For Problem 2, we have the equation x = 4, which is a vertical line that passes through all points where

x = 4. A vertical line has an undefined slope, so the equation cannot be written in slope-intercept form. Our new equation will also have an undefined slope and will also be in the form x = ?. If the equation passes through the point (-7, 3), then it passes through all points where x = -7, which is our new equation.

Please ask if you do not understand and I will try to clarify.

'Parallel to the given line' means both lines must have the same slope.

We are looking for a line that runs through (-3.5) and has slope -1/2.

An aside, to help explain slope-intercept form--

We want slope-intercept form (y = mx + b). Slope-intercept form gives us a slope m and a value b. This value b represents the point along the y-axis through which the line passes. We can think of this as the coordinate along the line where x=0, as all y values where x=0 are on the y-axis. When x = 0, y = 0x + b, leading to y =b, leading to a coordinate along the line (0,b).

Back to the question. We know (-3,5) is on our line, and we want to find b such that (0,b) is on the line. We know that for every time x increases by 1, y decreases by 0.5. so if (-3, 5) is on line, so is (-2, 4.5), (-1, 4), and (0, 3.5). 3.5 is our b, and so we are done. y = -1/2x + 3.5.

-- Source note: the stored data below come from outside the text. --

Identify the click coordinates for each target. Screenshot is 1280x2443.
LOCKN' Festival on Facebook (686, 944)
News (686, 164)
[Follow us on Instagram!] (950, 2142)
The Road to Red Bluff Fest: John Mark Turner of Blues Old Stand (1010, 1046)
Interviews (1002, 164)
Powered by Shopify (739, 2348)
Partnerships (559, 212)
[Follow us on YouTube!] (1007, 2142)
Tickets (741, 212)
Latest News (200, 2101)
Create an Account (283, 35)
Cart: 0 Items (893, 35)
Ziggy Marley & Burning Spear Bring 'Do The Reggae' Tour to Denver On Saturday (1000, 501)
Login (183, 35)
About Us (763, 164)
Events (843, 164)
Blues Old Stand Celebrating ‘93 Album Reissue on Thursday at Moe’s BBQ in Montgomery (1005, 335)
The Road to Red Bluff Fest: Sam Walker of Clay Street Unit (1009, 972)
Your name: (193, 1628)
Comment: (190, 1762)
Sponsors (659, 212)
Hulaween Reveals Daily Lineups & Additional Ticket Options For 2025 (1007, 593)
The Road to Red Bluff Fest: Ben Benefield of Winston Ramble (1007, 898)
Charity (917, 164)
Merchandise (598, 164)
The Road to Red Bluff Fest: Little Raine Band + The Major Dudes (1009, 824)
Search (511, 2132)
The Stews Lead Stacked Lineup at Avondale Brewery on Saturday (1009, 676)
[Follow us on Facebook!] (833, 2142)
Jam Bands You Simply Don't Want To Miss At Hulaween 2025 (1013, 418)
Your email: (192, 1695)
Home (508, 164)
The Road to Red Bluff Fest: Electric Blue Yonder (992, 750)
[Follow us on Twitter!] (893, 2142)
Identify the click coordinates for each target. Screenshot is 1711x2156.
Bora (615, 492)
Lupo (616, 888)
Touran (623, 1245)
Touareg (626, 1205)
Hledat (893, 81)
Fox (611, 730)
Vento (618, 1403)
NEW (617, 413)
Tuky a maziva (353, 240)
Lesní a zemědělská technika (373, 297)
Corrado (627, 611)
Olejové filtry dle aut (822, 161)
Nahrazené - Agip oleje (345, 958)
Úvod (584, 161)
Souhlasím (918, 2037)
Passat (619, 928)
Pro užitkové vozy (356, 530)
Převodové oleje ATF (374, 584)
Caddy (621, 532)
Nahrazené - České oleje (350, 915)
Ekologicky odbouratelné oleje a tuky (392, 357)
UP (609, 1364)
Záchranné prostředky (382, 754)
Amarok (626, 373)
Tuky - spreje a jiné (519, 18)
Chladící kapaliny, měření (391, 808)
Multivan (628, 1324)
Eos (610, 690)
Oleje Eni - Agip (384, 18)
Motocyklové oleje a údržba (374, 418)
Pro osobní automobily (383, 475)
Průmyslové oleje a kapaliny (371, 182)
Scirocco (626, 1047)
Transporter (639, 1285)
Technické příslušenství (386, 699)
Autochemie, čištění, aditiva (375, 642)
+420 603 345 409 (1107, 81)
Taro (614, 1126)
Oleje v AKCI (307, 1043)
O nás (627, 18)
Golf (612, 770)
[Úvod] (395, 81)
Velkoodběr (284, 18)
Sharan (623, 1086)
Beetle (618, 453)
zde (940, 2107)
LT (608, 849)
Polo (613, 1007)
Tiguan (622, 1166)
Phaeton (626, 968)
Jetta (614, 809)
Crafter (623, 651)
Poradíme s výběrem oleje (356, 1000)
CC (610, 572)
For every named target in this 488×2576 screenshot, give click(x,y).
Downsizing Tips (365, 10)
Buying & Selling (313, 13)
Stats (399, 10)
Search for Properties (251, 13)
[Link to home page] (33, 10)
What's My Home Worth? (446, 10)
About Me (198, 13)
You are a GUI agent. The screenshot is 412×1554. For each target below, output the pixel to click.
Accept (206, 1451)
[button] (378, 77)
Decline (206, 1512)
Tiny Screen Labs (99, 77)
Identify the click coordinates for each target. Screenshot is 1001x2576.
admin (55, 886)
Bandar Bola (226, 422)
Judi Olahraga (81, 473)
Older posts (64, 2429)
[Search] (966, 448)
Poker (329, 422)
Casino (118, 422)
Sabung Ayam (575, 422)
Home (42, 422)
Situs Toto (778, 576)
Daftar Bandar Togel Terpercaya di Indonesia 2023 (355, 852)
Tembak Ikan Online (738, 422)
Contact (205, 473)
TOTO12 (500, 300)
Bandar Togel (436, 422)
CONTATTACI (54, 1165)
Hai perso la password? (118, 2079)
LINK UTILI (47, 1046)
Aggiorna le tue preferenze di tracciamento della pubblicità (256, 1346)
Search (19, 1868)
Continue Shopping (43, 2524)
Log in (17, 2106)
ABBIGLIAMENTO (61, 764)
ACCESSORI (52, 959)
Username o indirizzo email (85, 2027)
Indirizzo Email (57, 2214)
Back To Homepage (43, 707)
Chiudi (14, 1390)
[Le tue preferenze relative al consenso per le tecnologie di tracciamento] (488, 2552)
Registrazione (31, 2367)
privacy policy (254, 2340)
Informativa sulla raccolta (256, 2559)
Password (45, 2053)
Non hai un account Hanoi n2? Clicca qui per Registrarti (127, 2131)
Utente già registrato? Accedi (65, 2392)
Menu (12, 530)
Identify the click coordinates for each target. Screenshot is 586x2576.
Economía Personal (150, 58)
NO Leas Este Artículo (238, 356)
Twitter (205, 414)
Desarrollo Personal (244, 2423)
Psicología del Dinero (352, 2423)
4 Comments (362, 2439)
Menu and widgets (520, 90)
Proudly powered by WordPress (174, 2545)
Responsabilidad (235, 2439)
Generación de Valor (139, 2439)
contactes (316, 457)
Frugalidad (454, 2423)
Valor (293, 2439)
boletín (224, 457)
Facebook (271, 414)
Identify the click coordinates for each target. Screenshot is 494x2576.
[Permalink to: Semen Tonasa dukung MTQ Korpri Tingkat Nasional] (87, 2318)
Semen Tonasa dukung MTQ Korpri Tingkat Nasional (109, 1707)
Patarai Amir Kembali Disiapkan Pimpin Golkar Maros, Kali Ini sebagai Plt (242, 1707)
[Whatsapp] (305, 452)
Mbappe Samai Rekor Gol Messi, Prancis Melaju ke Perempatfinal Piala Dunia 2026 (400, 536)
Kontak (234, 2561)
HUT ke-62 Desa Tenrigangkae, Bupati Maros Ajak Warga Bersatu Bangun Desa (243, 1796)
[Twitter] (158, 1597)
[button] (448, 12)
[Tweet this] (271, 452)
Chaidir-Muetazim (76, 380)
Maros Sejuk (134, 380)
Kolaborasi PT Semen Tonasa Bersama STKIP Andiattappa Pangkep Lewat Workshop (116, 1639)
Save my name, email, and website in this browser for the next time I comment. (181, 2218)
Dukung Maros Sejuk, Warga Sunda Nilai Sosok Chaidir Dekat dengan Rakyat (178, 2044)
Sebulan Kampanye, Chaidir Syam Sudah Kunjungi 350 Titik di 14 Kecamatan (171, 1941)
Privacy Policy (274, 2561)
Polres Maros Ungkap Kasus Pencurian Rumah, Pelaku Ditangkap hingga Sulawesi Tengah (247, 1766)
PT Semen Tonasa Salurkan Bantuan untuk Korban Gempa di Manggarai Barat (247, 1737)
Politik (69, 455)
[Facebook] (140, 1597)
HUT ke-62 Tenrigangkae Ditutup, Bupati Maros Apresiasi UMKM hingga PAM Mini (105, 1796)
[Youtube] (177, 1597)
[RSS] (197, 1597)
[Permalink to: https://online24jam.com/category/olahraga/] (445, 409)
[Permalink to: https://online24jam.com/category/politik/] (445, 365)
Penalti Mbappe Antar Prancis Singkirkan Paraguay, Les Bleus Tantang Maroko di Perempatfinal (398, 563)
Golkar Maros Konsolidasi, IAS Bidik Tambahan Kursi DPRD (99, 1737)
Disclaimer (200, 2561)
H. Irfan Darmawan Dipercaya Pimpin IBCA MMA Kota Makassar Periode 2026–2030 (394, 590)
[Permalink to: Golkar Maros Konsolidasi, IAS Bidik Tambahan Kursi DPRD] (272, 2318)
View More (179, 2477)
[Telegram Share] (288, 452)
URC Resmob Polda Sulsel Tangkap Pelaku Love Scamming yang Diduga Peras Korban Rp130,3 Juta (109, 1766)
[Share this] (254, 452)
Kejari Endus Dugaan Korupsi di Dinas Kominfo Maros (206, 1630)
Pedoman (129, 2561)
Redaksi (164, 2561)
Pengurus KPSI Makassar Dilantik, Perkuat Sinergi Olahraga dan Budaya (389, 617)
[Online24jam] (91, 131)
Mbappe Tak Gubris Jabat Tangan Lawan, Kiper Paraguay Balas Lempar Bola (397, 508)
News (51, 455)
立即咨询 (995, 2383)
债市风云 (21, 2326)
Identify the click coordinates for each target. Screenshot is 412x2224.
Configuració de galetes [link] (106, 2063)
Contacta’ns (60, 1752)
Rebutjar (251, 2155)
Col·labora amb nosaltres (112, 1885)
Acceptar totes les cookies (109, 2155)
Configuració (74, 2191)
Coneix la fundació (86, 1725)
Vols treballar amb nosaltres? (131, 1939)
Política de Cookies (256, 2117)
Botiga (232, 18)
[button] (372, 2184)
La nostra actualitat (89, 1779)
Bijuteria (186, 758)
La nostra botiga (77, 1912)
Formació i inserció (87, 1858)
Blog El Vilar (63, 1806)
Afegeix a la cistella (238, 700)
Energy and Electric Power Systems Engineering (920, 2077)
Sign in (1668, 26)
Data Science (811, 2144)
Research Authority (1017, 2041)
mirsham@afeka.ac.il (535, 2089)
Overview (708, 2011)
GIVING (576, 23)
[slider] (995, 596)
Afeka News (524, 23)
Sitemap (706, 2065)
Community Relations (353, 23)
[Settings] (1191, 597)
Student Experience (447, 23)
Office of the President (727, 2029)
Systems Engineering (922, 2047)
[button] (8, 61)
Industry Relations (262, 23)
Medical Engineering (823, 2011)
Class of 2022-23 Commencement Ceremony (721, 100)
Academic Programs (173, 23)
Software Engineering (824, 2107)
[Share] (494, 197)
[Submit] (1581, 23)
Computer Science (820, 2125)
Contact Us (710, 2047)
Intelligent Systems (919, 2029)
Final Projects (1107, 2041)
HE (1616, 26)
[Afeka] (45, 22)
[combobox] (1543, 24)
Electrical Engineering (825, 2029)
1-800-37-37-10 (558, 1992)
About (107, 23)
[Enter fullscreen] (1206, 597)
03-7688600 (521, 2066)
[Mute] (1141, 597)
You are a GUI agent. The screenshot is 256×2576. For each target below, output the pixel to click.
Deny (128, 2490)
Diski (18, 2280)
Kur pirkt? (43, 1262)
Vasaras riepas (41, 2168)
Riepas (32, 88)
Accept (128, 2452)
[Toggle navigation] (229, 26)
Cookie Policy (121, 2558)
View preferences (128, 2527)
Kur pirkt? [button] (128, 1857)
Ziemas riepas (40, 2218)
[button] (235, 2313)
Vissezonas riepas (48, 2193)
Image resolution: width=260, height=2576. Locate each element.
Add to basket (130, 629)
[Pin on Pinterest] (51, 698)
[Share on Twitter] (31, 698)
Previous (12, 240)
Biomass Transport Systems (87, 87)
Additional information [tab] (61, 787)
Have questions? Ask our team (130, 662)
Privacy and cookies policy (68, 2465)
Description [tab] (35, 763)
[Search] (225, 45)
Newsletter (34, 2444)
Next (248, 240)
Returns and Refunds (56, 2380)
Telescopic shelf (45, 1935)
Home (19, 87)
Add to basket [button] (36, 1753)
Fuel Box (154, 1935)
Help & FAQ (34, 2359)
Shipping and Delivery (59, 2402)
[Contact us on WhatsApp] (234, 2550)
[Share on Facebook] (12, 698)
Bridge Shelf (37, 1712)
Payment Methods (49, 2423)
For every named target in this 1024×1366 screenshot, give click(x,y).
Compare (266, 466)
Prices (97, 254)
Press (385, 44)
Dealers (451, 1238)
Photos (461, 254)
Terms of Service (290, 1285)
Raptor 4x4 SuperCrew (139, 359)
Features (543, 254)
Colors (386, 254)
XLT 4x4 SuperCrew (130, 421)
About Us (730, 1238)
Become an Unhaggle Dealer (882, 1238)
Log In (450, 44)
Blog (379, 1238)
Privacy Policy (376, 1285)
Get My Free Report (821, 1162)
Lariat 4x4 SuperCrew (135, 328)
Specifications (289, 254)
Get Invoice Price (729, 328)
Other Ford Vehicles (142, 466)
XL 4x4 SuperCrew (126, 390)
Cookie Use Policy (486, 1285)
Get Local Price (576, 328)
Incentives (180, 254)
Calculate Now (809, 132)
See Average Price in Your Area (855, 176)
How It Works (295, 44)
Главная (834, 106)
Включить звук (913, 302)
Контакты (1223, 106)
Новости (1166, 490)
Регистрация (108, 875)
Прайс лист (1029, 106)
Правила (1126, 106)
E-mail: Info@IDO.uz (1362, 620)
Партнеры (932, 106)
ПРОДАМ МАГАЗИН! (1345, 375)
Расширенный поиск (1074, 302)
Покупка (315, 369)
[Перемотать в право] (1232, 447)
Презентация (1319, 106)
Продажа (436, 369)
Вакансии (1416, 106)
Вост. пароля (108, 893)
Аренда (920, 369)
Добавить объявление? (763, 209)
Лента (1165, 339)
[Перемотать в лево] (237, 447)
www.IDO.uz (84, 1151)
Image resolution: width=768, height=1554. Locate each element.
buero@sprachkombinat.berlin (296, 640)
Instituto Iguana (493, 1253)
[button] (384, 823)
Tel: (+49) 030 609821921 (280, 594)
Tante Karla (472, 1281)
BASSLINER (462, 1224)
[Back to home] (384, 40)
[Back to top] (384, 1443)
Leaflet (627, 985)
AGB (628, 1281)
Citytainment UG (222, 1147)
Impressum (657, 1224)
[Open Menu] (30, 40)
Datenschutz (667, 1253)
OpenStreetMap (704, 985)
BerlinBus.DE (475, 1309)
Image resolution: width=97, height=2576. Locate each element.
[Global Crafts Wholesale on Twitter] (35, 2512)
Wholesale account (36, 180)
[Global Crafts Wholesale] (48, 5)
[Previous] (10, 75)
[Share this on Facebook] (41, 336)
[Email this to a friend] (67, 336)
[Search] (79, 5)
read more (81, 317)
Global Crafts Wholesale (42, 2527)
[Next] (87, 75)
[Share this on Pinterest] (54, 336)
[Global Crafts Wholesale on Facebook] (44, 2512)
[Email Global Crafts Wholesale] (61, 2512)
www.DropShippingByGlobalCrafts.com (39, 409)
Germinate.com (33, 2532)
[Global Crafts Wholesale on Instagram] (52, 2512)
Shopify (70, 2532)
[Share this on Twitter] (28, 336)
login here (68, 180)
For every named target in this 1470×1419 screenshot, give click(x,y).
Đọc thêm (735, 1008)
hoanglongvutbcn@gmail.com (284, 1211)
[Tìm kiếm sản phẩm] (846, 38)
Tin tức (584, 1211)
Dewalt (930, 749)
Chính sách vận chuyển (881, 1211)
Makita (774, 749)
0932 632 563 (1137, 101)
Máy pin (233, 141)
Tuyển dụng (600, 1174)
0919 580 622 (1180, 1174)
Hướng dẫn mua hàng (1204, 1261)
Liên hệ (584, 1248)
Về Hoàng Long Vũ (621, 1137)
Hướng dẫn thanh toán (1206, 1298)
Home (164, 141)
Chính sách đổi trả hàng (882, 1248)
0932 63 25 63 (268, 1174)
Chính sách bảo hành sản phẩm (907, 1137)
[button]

A more formulaic y to approach this is using point-slope form. This gives an equation for a line using a point on the line and the slope, hence point-slope. Point slope is defined as y- y1 = m(x - x1), where (x₁, y₁) is our point and m is our slope. This becomes y - 5 = -1/2(x - (-3)). This simplifies: y - 5 = -1/2x -1.5. y = -1/2x +3.5. We can see this is the same as above.

In essence, using the point-slope formula is doing exactly what I did to find the equation the first time. It's important to understand why this works to build a good fundamental foundation.

#2 requires a more analytical approach. x=4 is the vertical line with x coordinate 4. Think of it as the sum of all points (4, y) where y ranges over all values.

We want the vertical line (to be parallel) through (-7,3). A vertical line is defined by an x-coordinate, and an x-coordinate only. Can you come up with the equation of this vertical line?